A succession of sea walls has been demolished by the sea, and town
leaders say there is no longer any safe place to relocate threatened
houses. Near the airport, the island is now barely half a mile wide.
"This fall we had 28-mile-an-hour winds, which is normal for us during
the fall. But during a high tide we lost 8 feet of bluff," said Richard
Kuzuguk. "And every full moon is a high tide."
Iyatunguk, the mayor, is resigned. "I guess the whole town will have
to go. They figure we shouldn't last more than 30 to 50 years. They
figure most of it will be underwater by then."
In the short term, town leaders are seeking help from the U.S. Army
Corps of Engineers to build a stronger sea wall and, perhaps, a groin
field that would help replenish sand. Next, they will seek help from the
state transportation department to protect the runway.
Not Enough Space for Full Relocation
But simply moving the town, at some point, seems inevitable.
"If a good, strong wave action were to hit Shishmaref, and I think
we're due for a major storm, Shishmaref is in imminent danger. It could
really flood the whole community," said Robert Iyatunguk, co-coordinator
of the local erosion commission. "If the weather service gives us advance
warning, we might have time enough to move some of the high-risk houses.
But it's just like playing Monopoly. You're juggling houses around, and
we don't have enough ground to move them to."

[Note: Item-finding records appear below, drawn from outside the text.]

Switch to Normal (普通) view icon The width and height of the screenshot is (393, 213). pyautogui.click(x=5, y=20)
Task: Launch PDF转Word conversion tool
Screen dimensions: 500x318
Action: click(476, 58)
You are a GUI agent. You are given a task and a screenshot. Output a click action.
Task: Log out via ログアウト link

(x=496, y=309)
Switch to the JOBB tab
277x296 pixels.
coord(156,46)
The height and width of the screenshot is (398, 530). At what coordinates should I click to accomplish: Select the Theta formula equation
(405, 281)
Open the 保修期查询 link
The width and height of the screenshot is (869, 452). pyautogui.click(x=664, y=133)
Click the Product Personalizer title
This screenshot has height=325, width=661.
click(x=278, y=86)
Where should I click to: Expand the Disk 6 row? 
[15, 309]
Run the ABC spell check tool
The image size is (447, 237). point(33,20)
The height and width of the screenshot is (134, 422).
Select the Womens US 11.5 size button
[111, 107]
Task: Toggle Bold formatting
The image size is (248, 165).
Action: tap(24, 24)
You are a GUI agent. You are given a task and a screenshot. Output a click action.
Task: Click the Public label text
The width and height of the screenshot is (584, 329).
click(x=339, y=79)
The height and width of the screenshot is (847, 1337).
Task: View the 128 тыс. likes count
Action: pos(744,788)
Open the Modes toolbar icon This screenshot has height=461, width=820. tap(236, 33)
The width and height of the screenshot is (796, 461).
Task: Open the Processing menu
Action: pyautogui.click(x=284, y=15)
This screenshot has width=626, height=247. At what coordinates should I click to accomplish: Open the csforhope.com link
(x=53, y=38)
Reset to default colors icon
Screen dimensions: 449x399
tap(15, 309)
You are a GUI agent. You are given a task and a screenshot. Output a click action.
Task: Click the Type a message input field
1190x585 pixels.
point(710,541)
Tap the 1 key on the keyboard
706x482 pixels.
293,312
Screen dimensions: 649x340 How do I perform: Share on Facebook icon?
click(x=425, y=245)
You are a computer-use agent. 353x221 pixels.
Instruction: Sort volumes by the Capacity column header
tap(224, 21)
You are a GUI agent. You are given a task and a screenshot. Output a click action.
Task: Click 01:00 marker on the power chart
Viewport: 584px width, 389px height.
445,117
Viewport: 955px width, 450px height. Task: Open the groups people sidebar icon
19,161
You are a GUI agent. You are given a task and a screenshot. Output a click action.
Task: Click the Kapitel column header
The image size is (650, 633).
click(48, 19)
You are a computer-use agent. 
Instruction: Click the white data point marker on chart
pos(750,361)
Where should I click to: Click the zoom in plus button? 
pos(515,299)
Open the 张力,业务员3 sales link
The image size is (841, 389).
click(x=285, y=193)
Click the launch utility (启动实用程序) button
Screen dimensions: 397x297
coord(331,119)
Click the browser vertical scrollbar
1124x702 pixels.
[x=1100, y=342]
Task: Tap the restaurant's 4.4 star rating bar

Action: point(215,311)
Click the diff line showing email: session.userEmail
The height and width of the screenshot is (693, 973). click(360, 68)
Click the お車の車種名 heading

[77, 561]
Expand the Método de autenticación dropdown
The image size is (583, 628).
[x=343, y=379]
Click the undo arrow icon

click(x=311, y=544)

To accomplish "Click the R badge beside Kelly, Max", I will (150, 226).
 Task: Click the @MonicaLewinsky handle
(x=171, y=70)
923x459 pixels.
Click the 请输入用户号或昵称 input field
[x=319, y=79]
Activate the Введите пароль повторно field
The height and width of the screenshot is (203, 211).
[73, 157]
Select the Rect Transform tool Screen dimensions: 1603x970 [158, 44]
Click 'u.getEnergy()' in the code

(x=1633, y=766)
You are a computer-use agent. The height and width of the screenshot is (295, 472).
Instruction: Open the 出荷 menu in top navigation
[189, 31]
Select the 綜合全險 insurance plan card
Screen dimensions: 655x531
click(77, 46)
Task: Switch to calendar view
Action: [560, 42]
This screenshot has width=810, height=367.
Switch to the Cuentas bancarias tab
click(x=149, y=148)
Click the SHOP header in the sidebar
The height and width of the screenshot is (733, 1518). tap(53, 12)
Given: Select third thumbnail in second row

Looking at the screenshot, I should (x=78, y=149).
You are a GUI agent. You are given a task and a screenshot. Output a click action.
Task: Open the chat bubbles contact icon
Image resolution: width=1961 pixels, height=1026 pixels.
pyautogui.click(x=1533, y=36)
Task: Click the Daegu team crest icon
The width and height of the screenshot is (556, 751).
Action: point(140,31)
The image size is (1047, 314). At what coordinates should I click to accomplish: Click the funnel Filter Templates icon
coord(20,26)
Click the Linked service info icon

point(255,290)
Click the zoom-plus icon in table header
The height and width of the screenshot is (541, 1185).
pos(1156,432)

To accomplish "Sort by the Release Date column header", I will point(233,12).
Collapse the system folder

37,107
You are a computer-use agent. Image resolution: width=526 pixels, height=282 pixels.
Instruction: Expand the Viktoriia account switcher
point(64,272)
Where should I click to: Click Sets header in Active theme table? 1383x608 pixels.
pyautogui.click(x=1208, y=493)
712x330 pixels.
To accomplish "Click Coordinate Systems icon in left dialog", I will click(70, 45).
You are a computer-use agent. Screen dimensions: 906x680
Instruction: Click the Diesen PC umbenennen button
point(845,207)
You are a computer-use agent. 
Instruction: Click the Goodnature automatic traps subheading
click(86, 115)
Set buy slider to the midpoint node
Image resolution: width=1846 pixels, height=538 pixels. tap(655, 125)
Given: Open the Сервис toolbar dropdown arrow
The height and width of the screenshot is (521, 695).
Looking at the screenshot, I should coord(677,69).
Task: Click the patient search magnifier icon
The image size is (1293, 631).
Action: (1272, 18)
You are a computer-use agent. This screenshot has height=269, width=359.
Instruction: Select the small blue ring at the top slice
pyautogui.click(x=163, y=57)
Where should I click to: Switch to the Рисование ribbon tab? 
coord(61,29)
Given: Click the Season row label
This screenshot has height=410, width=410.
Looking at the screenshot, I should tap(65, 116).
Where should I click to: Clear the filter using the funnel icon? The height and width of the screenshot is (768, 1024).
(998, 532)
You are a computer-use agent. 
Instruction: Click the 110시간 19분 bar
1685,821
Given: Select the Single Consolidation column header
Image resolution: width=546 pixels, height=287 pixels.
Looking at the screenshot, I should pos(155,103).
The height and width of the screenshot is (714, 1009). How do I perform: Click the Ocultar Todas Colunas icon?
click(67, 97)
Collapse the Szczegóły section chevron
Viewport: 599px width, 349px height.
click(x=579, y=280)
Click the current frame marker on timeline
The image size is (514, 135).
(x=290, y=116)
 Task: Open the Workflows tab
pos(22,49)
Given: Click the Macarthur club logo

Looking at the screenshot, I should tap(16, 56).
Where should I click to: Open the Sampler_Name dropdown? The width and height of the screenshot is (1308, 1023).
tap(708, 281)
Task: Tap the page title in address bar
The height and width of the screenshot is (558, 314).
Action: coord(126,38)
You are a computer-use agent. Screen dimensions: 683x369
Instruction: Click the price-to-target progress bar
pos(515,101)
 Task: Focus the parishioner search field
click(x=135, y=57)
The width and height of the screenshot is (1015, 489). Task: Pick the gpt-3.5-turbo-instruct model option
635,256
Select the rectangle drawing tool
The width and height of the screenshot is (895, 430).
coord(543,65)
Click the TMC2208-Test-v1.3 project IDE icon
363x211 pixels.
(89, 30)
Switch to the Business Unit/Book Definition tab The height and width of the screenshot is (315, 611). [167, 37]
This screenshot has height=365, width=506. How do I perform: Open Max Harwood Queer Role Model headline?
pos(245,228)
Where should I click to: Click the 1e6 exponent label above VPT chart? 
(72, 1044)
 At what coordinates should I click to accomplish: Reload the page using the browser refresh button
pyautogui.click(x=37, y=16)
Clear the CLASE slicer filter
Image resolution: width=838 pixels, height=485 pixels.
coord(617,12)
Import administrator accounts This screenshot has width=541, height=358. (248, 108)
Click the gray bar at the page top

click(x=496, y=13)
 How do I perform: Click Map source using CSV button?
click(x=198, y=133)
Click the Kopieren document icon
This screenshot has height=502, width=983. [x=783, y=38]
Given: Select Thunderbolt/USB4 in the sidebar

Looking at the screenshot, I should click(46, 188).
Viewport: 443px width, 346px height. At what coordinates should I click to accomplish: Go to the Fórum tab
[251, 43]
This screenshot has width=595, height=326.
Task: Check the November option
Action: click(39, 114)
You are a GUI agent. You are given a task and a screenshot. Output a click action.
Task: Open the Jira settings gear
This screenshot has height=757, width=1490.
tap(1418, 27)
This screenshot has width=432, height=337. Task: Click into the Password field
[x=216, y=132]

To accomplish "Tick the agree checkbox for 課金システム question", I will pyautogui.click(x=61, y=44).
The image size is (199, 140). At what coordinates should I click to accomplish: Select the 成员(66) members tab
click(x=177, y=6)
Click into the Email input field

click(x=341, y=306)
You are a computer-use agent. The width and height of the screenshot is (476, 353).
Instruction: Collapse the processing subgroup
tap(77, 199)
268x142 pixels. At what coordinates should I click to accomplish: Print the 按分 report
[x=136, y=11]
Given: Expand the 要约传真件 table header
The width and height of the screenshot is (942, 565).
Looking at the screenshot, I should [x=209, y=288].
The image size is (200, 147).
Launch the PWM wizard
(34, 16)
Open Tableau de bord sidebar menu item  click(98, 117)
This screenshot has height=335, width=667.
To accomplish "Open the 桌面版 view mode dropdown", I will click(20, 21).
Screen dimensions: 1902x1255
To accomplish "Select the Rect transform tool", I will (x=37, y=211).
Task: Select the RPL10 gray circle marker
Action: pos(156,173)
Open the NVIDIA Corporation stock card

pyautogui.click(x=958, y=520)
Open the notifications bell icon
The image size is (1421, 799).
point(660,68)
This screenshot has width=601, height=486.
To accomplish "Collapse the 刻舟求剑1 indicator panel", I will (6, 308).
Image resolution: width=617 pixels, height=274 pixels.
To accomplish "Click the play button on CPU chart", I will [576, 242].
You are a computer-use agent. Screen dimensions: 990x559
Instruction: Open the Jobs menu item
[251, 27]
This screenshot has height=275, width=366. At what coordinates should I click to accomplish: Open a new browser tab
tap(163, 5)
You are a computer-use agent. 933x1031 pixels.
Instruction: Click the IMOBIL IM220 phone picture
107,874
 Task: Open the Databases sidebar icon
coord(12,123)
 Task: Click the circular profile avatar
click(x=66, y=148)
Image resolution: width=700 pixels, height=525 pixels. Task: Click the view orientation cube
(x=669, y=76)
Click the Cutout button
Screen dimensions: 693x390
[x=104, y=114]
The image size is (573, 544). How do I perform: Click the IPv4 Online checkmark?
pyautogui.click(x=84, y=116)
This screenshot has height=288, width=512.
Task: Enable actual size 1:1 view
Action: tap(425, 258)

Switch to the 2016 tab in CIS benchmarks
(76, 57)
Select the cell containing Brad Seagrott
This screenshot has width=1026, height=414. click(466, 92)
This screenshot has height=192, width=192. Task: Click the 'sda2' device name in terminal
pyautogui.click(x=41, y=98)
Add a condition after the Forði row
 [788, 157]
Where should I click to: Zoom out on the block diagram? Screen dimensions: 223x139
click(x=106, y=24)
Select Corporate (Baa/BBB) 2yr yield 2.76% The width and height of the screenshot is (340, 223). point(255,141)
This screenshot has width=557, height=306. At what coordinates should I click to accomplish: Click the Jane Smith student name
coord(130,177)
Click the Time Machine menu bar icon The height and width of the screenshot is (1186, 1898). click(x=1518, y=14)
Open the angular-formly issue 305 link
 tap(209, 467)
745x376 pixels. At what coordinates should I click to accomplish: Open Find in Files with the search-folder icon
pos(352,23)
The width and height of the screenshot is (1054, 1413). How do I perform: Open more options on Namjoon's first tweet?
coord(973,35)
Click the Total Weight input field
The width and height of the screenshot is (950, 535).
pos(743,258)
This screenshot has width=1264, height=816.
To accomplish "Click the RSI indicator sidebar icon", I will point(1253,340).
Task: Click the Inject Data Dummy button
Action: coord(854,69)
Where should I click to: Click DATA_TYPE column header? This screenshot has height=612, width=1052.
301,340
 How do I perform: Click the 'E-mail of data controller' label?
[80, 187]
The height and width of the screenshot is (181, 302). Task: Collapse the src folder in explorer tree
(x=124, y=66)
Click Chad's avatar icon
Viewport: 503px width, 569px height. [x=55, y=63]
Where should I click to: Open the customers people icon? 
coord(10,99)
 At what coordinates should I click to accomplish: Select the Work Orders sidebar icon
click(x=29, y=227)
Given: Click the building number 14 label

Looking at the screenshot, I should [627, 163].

Town leaders don't mind moving the town--as long as it's not far. They
have identified a potential site on the mainland about 22 miles away that
would still allow them to use what's left of the original town site as a
base camp for seal hunting.
But such an enterprise could easily cost tens of millions of dollars.
They fear they will be forced to move onto the outskirts of a large town,
such as Nome or Kotzebue, a death knell for their culture as a community.
"We know this area. We know where to hunt, we know where to pick
berries, we know where to fish. We can't move to another town," said
Daniel Iyatunguk, the mayor. "Nome told us, 'Move to Nome.' Well, no. The
lifestyle of Nome is not for us."
"Personally, I'm scared to death about moving to Nome or Kotzebue. I'd
hate to see that happen to my kids," Kuzuguk said.
So they wait for the next storm and try to figure out where they can
move the next few houses most threatened by the ravenous waves.
"It looks like we're going to have to move a couple more real soon,"
said Wayne Mundy, director of the Bering Straits Regional Housing
Authority. "The problem is, where do you move them to? Floats? Pontoons?"